§ **REQUIREMENT A**:
In the records, recast the lines starting at the one containing "Show User templates in the left list" and ending at the one containing "pos(73,168)" as a numbered list. Leave out blank lines and the pictures.

— Begin TEXT TO READ —

After you have Windows 2000 Server installed, you need to get to work creating, configuring, and controlling access to resources. This means that you need to know about users and groups, Dfs, printers, and other operating systems that want to connect to your Windows 2000 Server. This quiz tests your knowledge on this Windows 2000 Server exam objective.

  1. Sherri is the network administrator for Green Enterprises. Her network consists of seven Windows 2000 Servers, four of which are domain controllers, and 455 Windows 2000 Professionals. Her assistant, Barney, is securing a folder using NTFS permissions. Sherri has requested that the global groups Sales, Finance, and Managers have Change permission to the folder. Barney has created a local group called Lsales, and has assigned the local group Change permission to the folder. What must Barney do in this scenario to finish the NTFS permissions?

    1. Barney must add all of users from the Sales, Finance, and Managers groups to the Local group Sales, and share the folder.
    2. Barney must add the Sales, Finance, and Managers group to the Permissions tab of the folder properties, and share the folder.

— End TEXT TO READ —
— Begin RECORDED DATA —

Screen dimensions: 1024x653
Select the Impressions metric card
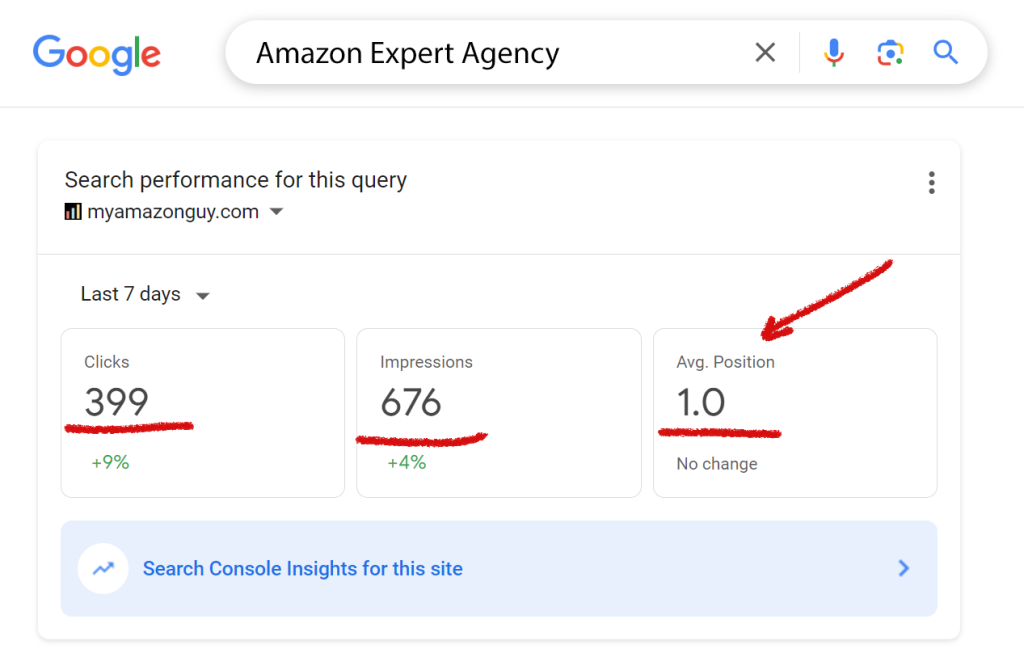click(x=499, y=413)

— End RECORDED DATA —
— Begin RECORDED DATA —

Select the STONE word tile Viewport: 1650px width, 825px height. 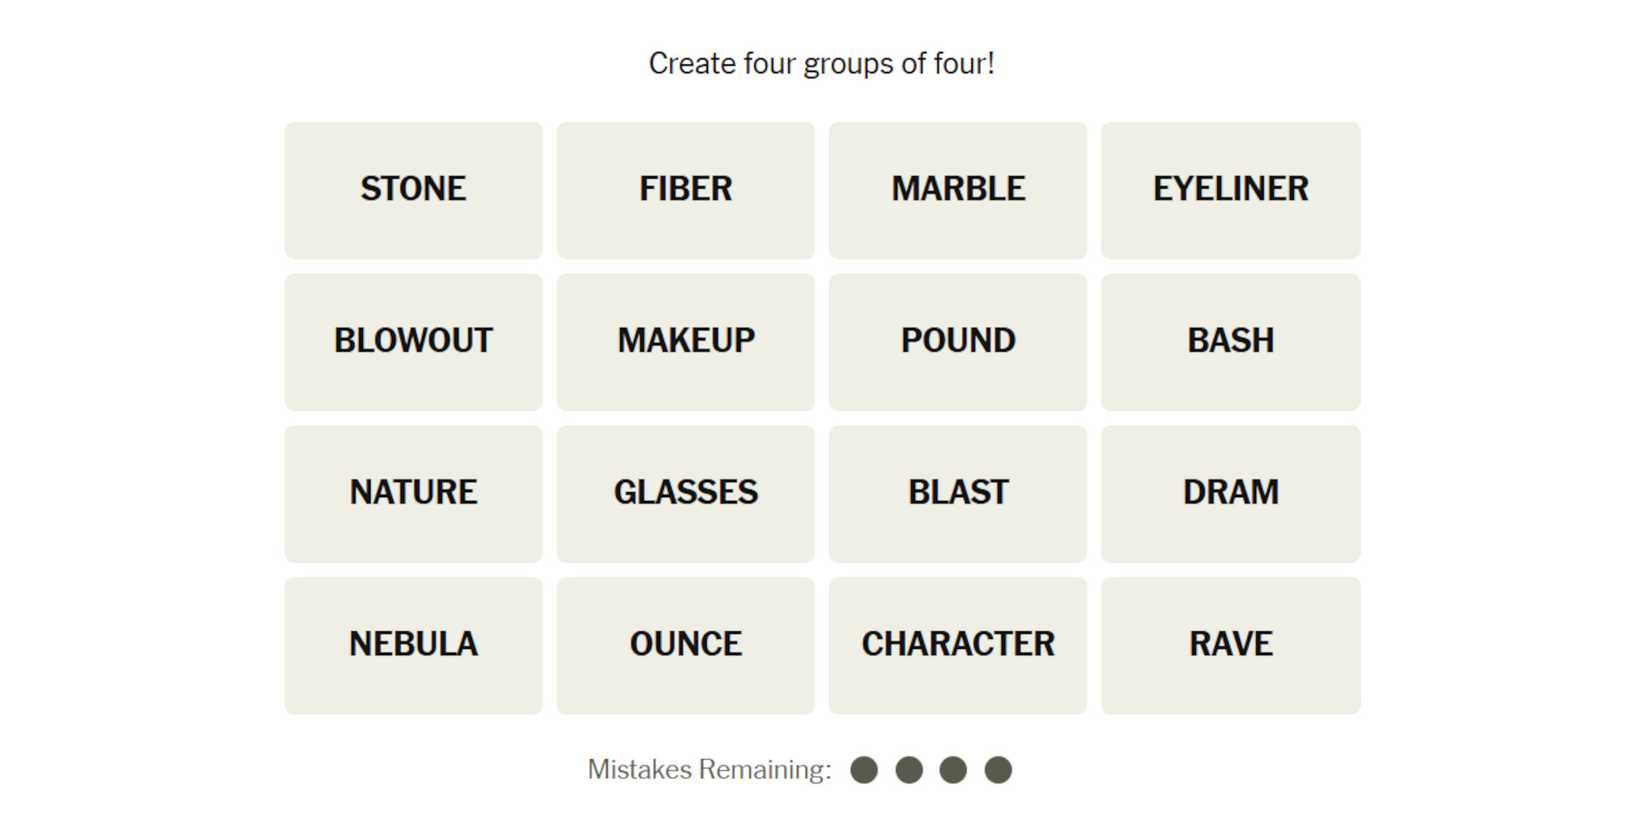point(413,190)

— End RECORDED DATA —
— Begin RECORDED DATA —

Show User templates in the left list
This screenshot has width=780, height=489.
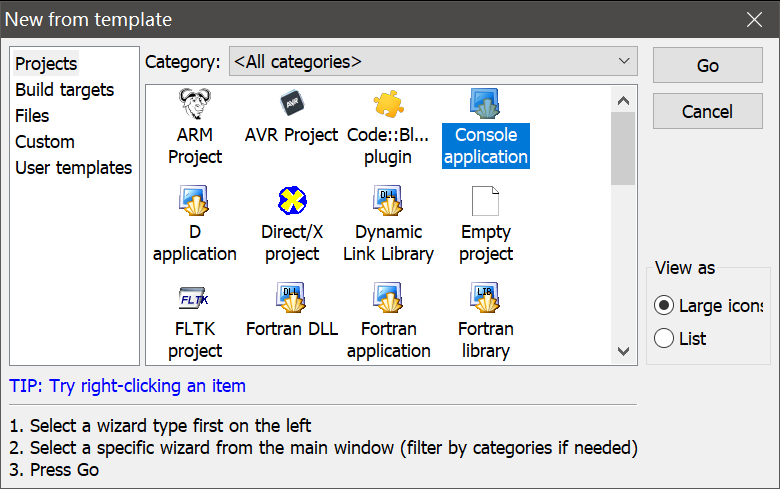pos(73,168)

— End RECORDED DATA —

§ **REQUIREMENT B**:
Do these statements agree with the Windows 2000 Server quiz? (i) Four of the servers on Sherri's network are domain controllers. (ii) Barney gave the local group Full Control permission to the folder. (iii) Sherri's network includes 500 Windows 2000 Professionals. Answer each with yes or no, and quote the words that decide it.

§ **FULL RESPONSE A**:
1. Show User templates in the left list
2. This screenshot has width=780, height=489.
3. pos(73,168)

§ **FULL RESPONSE B**:
(i) Yes: "seven Windows 2000 Servers, four of which are domain controllers"
(ii) No: "has assigned the local group Change permission to the folder"
(iii) No: "455 Windows 2000 Professionals"